→ **SELECTED EXCERPT**
--- BEGIN ---

IPv6 dual-stack client loss in Norway

By Tore Anderson, Redpill Linpro AS

With the kind assistance of two of my customers, A-Pressen Digitale Medier and VG Multimedia, I've been able to measure end user behaviour towards dual-stacked web sites. APDM and VG are both interested in making their content available over IPv6, but wanted first to make sure that this did not cause any unwanted consequences. Both APDM and VG are Norwegian-language online news publishers - their users are completely ordinary and non-technical.

The primary purpose of the measurement is therefore to determine to what extent we lose expected HTTP accesses, in the case when the end user's web browser is given the choice to access the content via either IPv4 or IPv6 (from a dual-stack host-name, that is), compared to the situation where the web browser has only one choice - IPv4. The assumption is that with all else equal, a larger loss of accesses to the dual-stack host-name indicates that this is caused by end-users/clients having some kind of difficulty accessing content available over both IPv4 and IPv6. I use the term client loss when referring to this unexpected additional loss of accesses from the dual-stack hostname compared to that of the IPv4-only hostname. (I also describe the full setup and calculations used further down.)

The secondary purpose of the measurement is to determine why I observe client loss - what are the underlying causes? The answer to that appears to be old versions of the Opera web browser and Mac OS X. This is because they prefer transitional IPv6 connectivity (6to4, Teredo) above more reliable IPv4 in certain cases, and this makes them less likely to succeed in contacting a dual-stack web server than a single-stack IPv4 one.

UPDATE 2010-12-21: Today, we deployed IPv6 on both A-pressen and VG's sites. This means that the brokenness percentage starting from now on will likely be much understated, as broken users will be predisposed to not reach the measurement rig in the first place. The brokenness percentage in the period 20101214-20101220 was 0.024% (I've saved a snapshot of how this page looked on that day.)

--- END ---

→ **STATED EXERCISE**
Name every company or organization mentioned in the article on IPv6 client loss in Norway. The listing that comes next has no connection to the article on IPv6 client loss.

Items listed in a dataset:
--- BEGIN ---

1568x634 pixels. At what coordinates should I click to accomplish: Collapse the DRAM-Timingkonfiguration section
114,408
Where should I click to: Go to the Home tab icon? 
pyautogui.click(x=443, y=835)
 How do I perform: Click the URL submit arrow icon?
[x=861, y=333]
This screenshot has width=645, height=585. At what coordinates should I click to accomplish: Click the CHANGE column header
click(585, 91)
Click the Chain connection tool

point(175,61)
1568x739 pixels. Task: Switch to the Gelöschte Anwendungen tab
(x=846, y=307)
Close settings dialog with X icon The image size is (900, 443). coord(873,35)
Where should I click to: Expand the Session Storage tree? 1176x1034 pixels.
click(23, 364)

--- END ---

→ **ANSWER TO THE PROBLEM**
Redpill Linpro AS, A-Pressen Digitale Medier, VG Multimedia